One of the possible solutions to the traffic sign recognition problem is described here. The classification algorithm takes a sign image with a small context around it and classifies which of 43 sign types it belongs to. Let us describe in more detail this classification system.
Work begins with data reading and its preprocessing. Some of the presented pictures are square, others are not, so first of all, we must bring all the images to a single shape (I use the OpenCV to perform this). For example, Figure 1 is converted to a square shape - Figure 2.
After that we need to resize the images to the same dimensionality (example: Figure 3 is obtained by resizing Figure 2 to 30x30 px)
After processing the images themselves, we will now focus on the entire dataset. From Figure 4 we see that the distribution of images for each class is uneven. For better performance, we will perform an augmentation: randomly modify existing pictures and add them as new data to the same class so that the number of examples in all classes is equal (Figure 5)
In this case, the original images were subjected to several types of augmentation with random coefficients, which seemed to me the most suitable for the problem of recognizing the traffic signs. This is a rotation from -45 to 45 (because the real signs may well be rotated that way), adding random noise to the image (because the cameras and transmitting information are not perfect, and noise appears in real life), rescaling the image intensity (because it is natural that among the real data there will be pictures with very different brightness and saturation: from night images to those taken in a bright sunlight) and blurring pictures (as a representation of a poor quality shooting). Here are the examples of a) rotation, b) noise adding, c) intensity rescaling, d) blur image: These techniques can be applied not only individually but also together, for example:
It remains only to normalize the values for all images and translate the matrix representation into a one-dimensional vector using the numpy.ravel function.

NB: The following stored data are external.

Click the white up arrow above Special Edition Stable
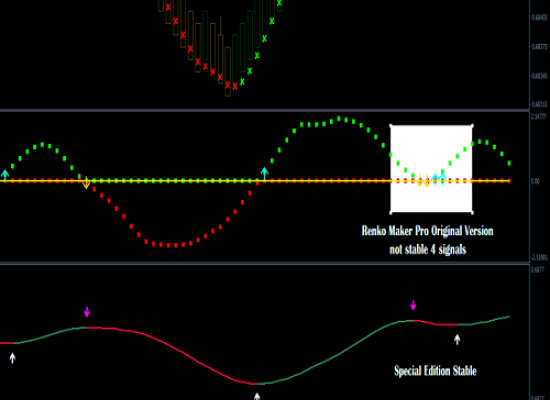457,340
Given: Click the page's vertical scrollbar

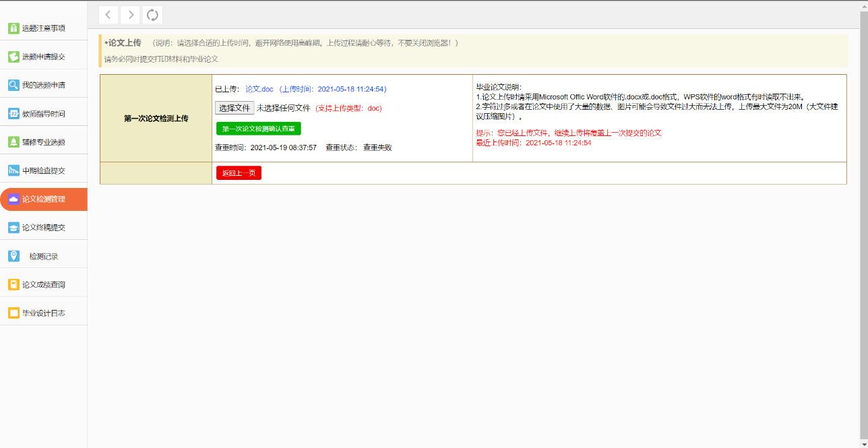Looking at the screenshot, I should click(863, 202).
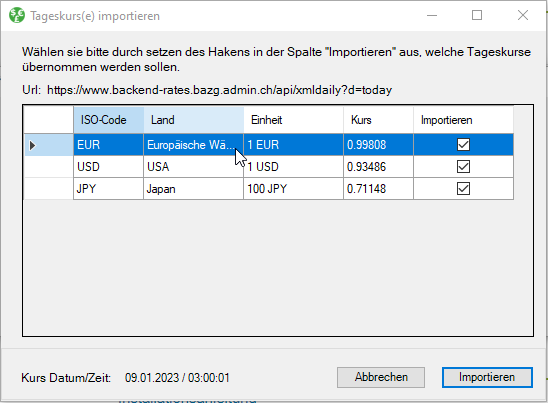548x403 pixels.
Task: Select the JPY row header cell
Action: point(49,189)
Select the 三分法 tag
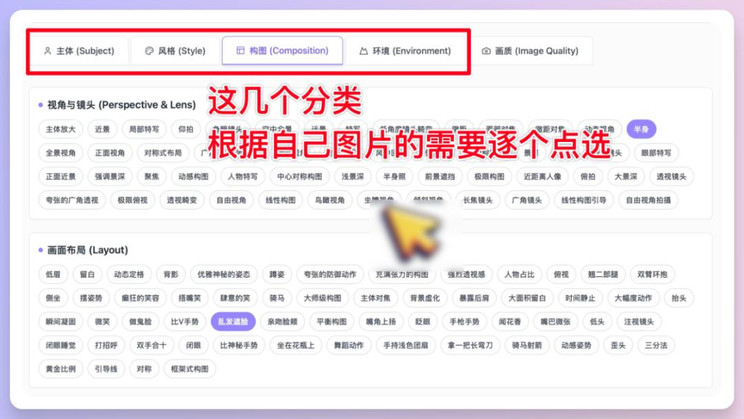This screenshot has height=419, width=744. pyautogui.click(x=656, y=345)
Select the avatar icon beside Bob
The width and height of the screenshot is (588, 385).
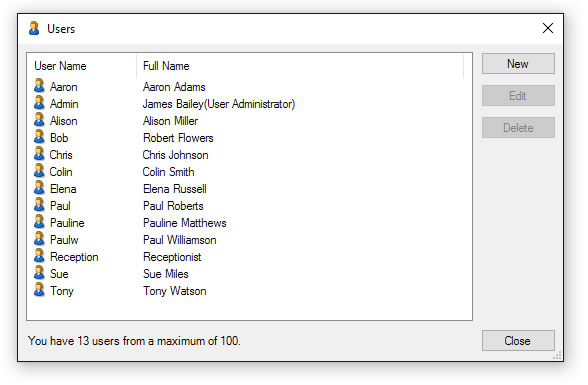pyautogui.click(x=39, y=137)
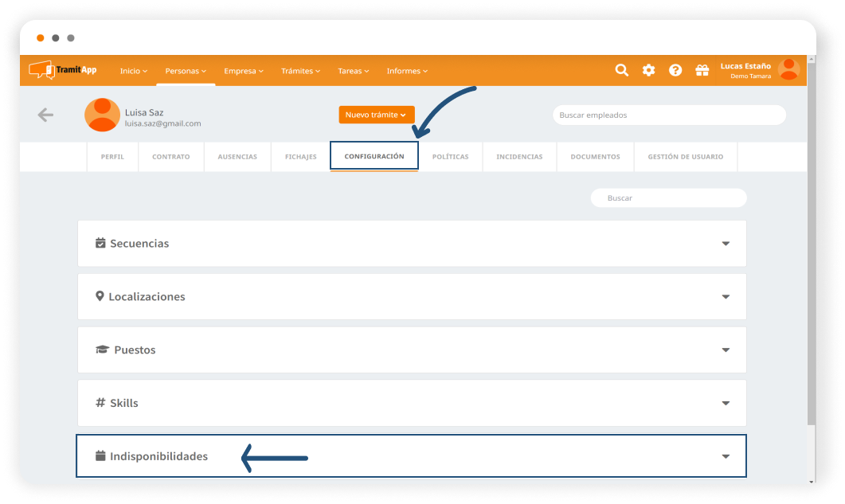Expand the Localizaciones section
The width and height of the screenshot is (845, 504).
pos(412,297)

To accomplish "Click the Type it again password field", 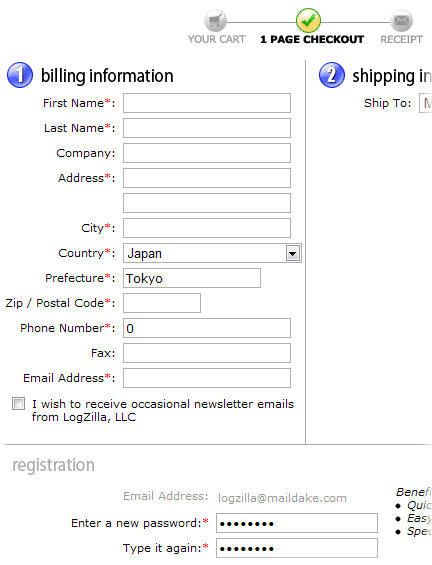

Now we train RandomForestClassifier and evaluate the predicted values on the validation and test sets & recall and precision:
validation_accuracy = 0.76
test_accuracy = 0.735
We said earlier that on a heterogeneous dataset, the augmentation (generation of synthetic data) is necessary. But how will the result change if this augmentation is not carried out? Let us evaluate the same model without synthetic data generation step:
test_accuracy = 0.76
It turns out that augmentation increases the accuracy score (not much, but still) and is useful to apply. Let us now try to change the size of preprocessed images and see what happens. As a result of calculations, we get the following numbers:
10x10: time - 88.6205, score - 0.6136
20x20 : time - 136.4541, score - 0.71045
30x30: time - 289.7632, score - 0.73365
40x40: time - 337.2045, score - 0.7476
50x50: time - 558.6452, score -0.7515
Thus, we clearly see that the accuracy depends on the size of the image (which only confirms the thoughts on the mistakes of the classifier). In turn, the runtime and image size are not interdependent. Time depends on many parameters and varies greatly from iteration to iteration, in opposite to accuracy.
To summarize: we wrote an algorithm that solves the traffic sign recognition problem using RandomForestClassifier and augmentation techniques and did the performance analysis. We also found out how the parameter of data preprocessing (image size) and the generation of synthetic data affect the result. I think it’s also worth trying to add image cropping to the image preprocessing so that too much background does not fall into the frame; and also improve data transformation within the augmentation.